Over the past few years, Gehring and her lab have been studying how parent plant’s genes are expressed in the endosperm. This tissue, with its important role in providing “food” for the growing embryo, is the site of genetic conflict between mother and father plants. Because mother plants can be fertilized by a number of fathers, there’s a built-in competing interest between the two parents. It’s in the interest of each father to hog as many nutrients for their specific offspring as possible, while the mother benefits from as many of her seeds from different fathers getting enough nutrients to survive to adulthood.  

The outcome of this conflict plays out through an epigenetic mechanism called imprinting. Through targeted methylation, either the mother’s or father’s copy of a gene is silenced so that only the other parent’s copy is expressed in the offspring. If the fathers’ genes win out, the seeds are generally larger. In some cases, when the ratio of paternal to maternal genes was off, seeds aborted before reaching maturity. 

Gehring and postdoctoral researcher Satyaki Rajavasireddy recently discovered that both parent plants use a specific enzyme, RNA polymerase IV, as a tool to influence gene expression. But while RNA polymerase IV is used to further the conflict between parent plants, Gehring hypothesized that it could also provide a way to reach a consensus that was acceptable to both parents. 

Harnessing epigenetics

Gehring’s work to understand epigenetic mechanisms behind plant decisions has real-world applications.
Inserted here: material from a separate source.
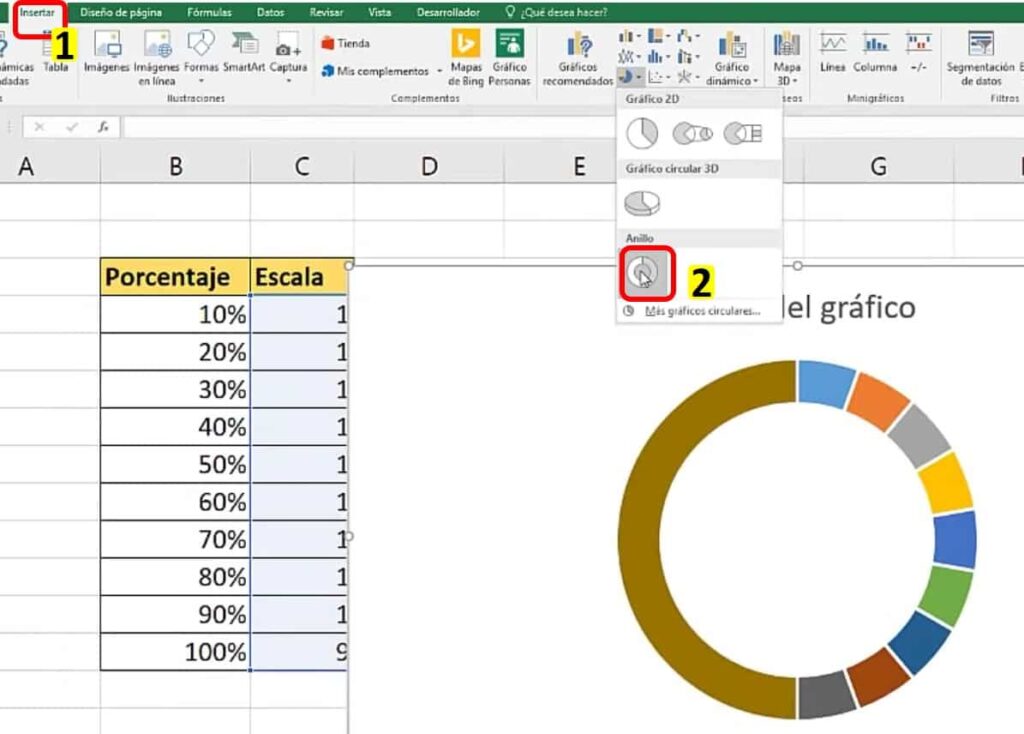Open Segmentación de datos slicer

click(981, 58)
Working in collaboration with Jing-Ke Weng and Jonathan Weissman, Gehring is contributing her expertise to an ambitious climate change project with the aim of creating hardier crops. Gehring is focusing on a phenomenon that occurs when two varieties of plants are crossed — the immediate offspring are often healthier and more vigorous than the previous generations. This advantage, however, is often lost in subsequent generations. 

“We're really excited to actually start taking what we've learned from model species and seeing if we can apply these lessons to crops that may be more successful in our changing planet,” Gehring said.
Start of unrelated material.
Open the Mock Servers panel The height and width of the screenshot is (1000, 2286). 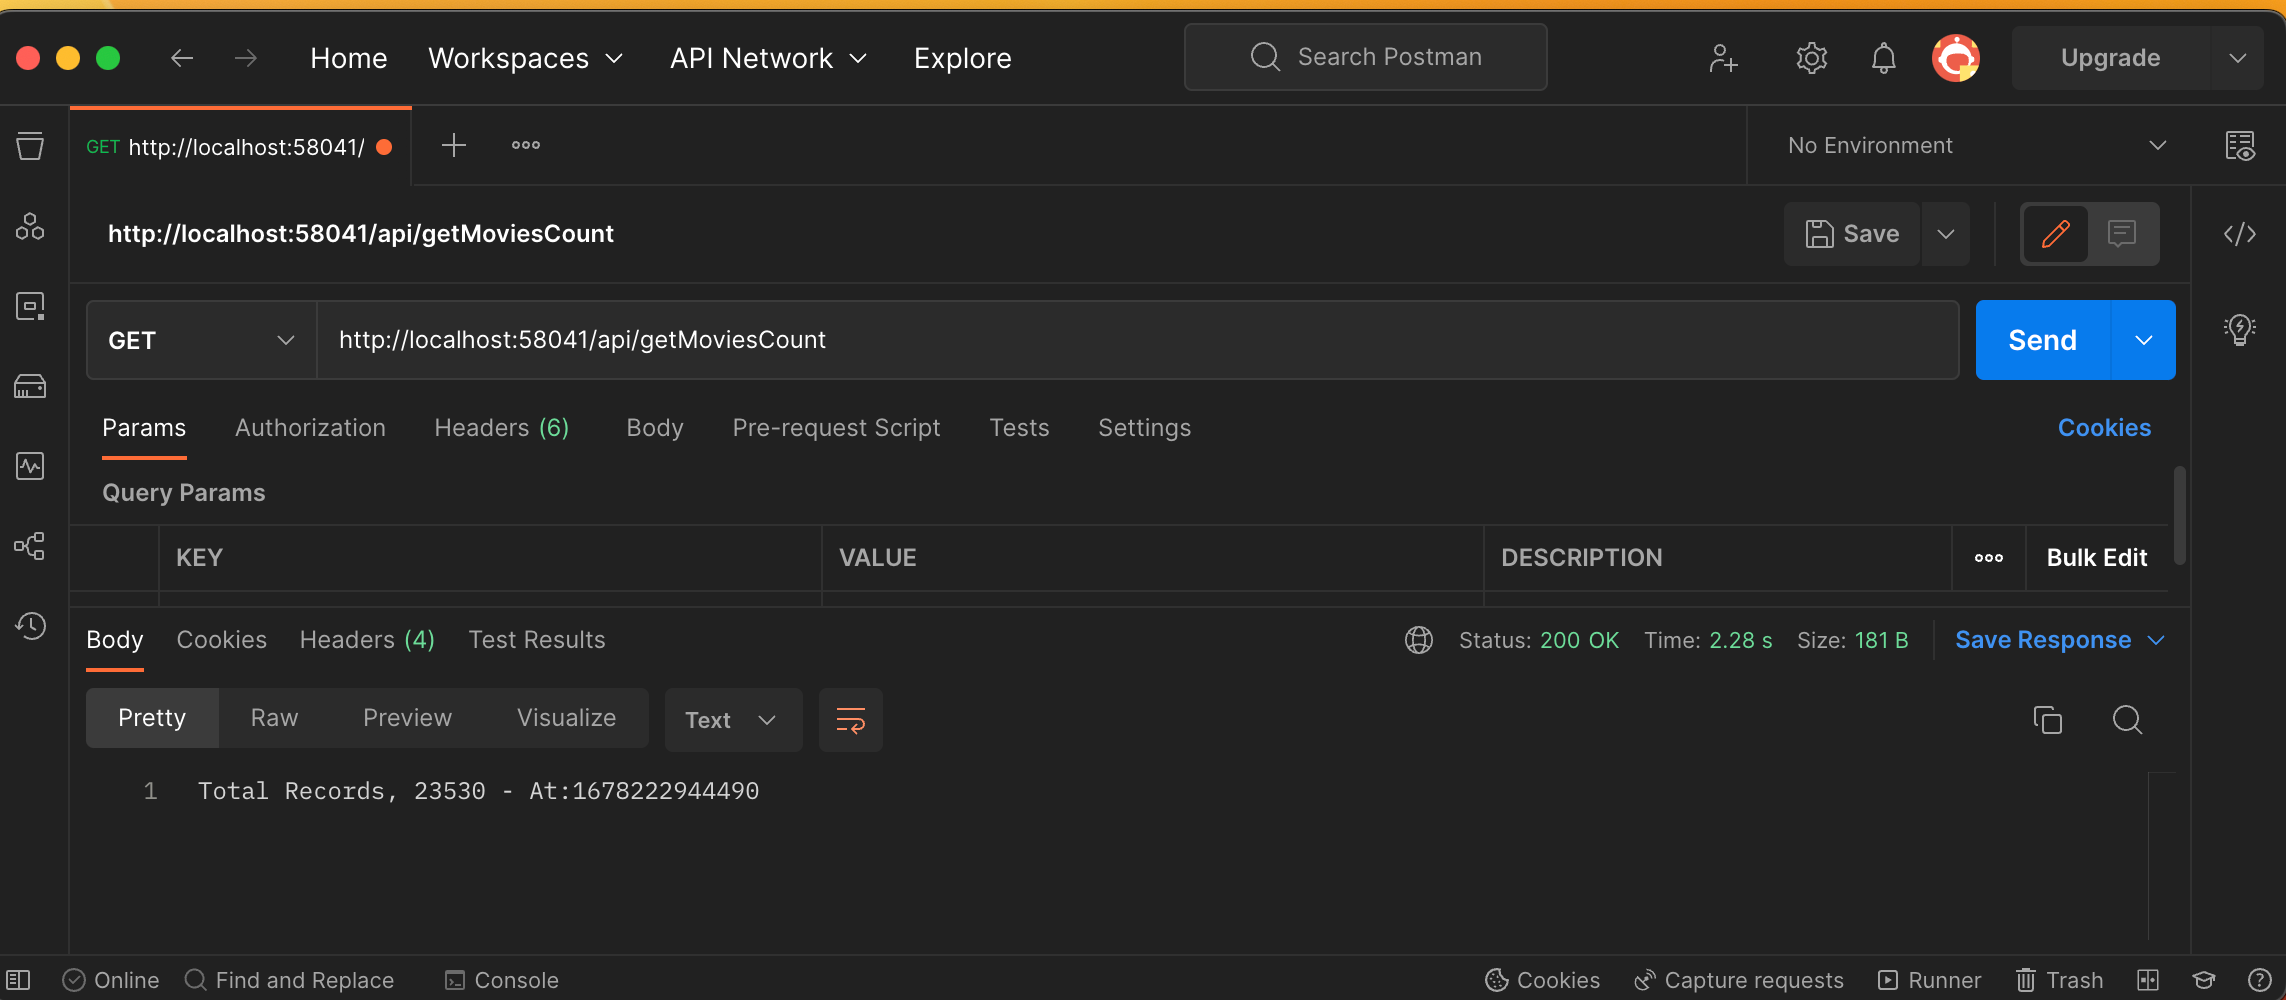[29, 386]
“We'd like to use our knowledge of the genetics and epigenetics of seed development to be able to maintain that vigor by making asexual seeds that are actually clones of that hybrid vigorous plant,” she said. “In this way the progeny of that hybrid plant will have the same phenotype and the same traits as the parent.”

Her lab has been working to initiate seed development without DNA from sperm. “If we're successful this approach will both hasten breeding programs, and it'll give us this ability to maintain desirable traits from one generation to the next,” she said. 

She’s also studying the potential of orphan crops, or crops which have significant regional importance but are not traded globally. “We want to take what we've learned from epigenetic engineering in Arabidopsis seeds, and then take that into some of these orphan crops to see whether or not we can manipulate epigenetic markers to turn genes on and off at certain times during seed development to alter seed characteristics,” she said. 

One crop she’s started to work on is a legume called the pigeon pea, which is a major source of protein across South Asia, Africa and the Caribbean. “We're really excited to actually start taking what we've learned from model species and seeing if we can apply these lessons to crops that may be more successful in our changing planet,” she said.